■ What you should do
Quote only the lines that start at the line with "You are a GUI" and run to the end of the entries; omit the pictures.

(Dataset entries)
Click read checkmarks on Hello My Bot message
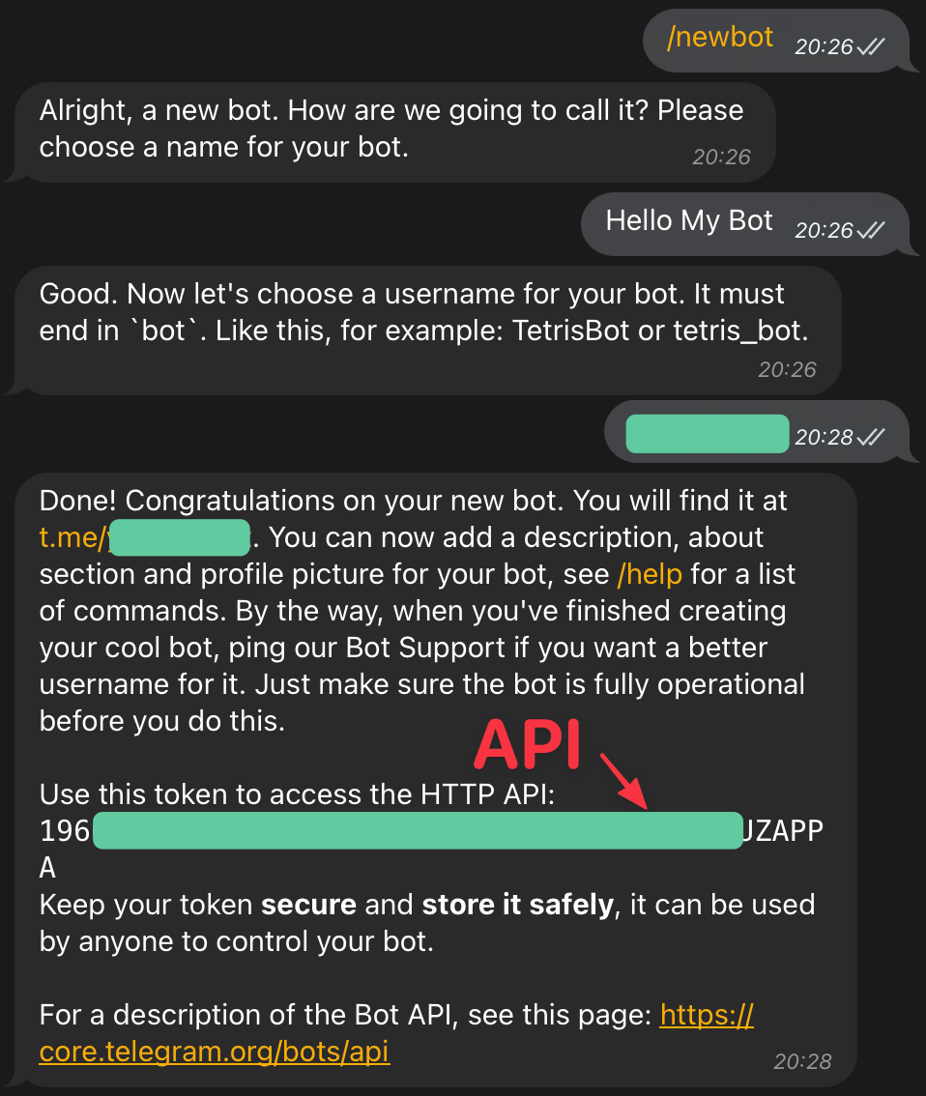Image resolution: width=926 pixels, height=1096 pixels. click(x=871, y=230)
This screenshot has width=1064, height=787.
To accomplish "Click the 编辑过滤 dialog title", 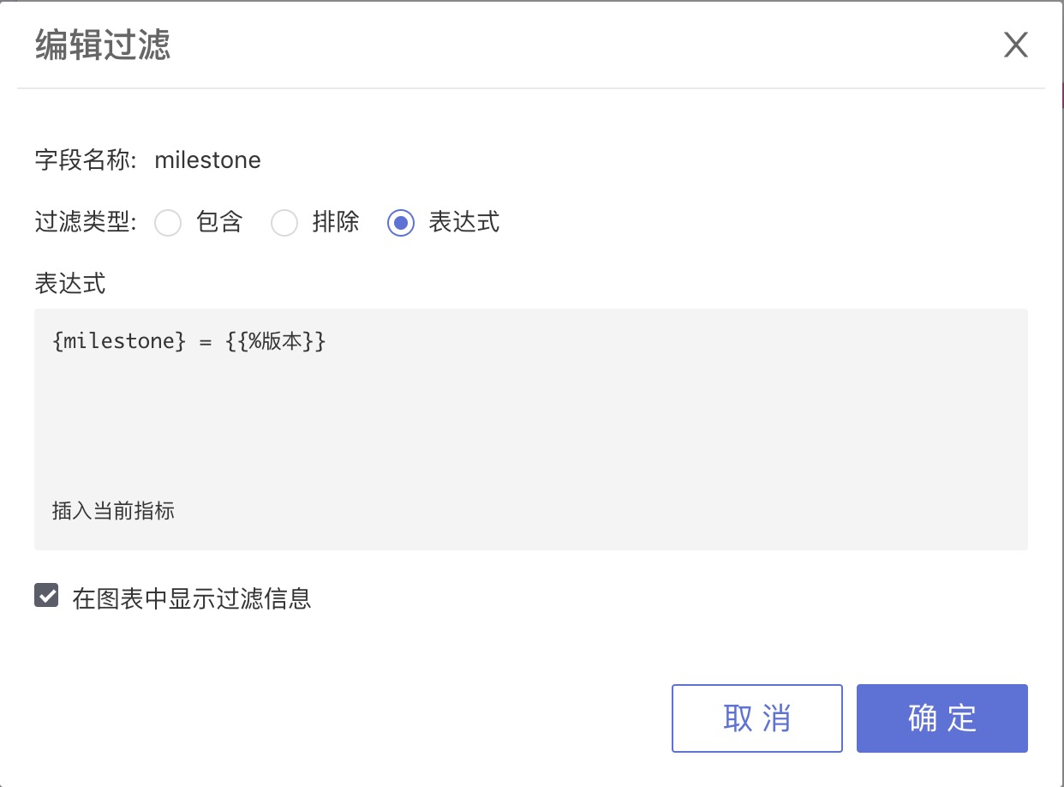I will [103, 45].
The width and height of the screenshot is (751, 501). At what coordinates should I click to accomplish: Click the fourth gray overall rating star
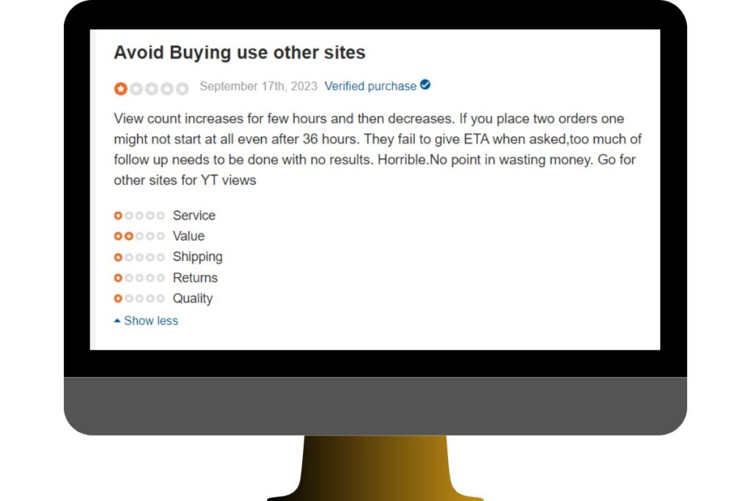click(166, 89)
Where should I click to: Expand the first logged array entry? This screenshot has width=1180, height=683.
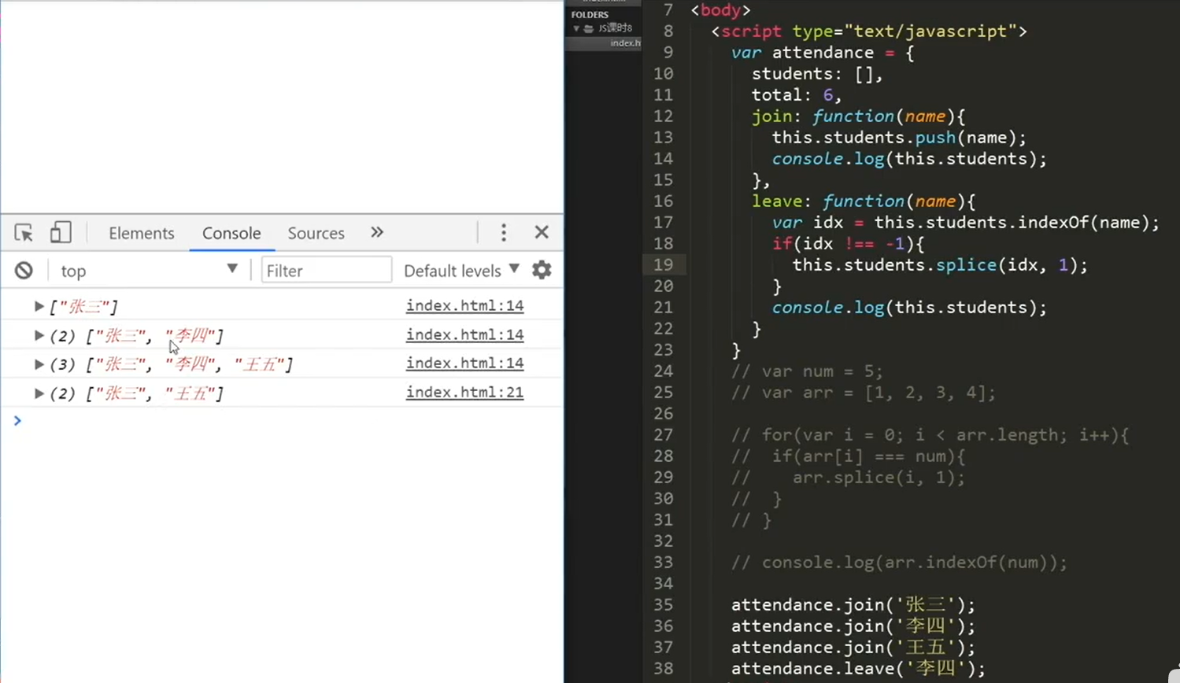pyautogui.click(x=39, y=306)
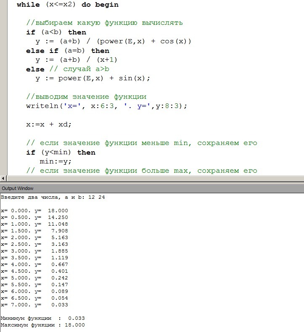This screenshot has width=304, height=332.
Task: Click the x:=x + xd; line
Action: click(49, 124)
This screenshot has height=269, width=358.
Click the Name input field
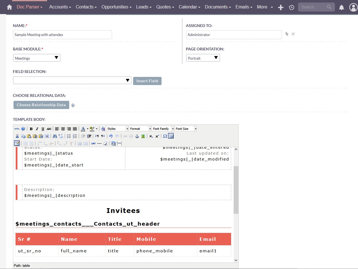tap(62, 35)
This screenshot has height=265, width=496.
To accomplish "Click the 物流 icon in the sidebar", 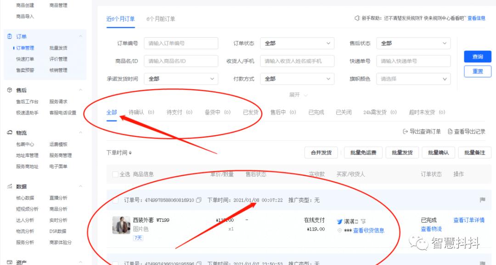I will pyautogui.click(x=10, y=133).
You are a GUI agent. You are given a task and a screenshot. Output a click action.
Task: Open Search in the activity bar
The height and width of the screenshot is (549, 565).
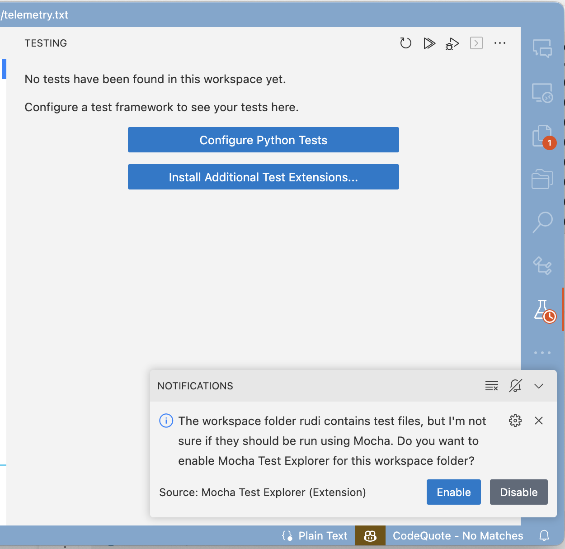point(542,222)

■ Exercise solution
You are a GUI agent. You are given a task and a screenshot. Output a click action.
Task: Open Search in the activity bar
The height and width of the screenshot is (549, 565).
point(542,222)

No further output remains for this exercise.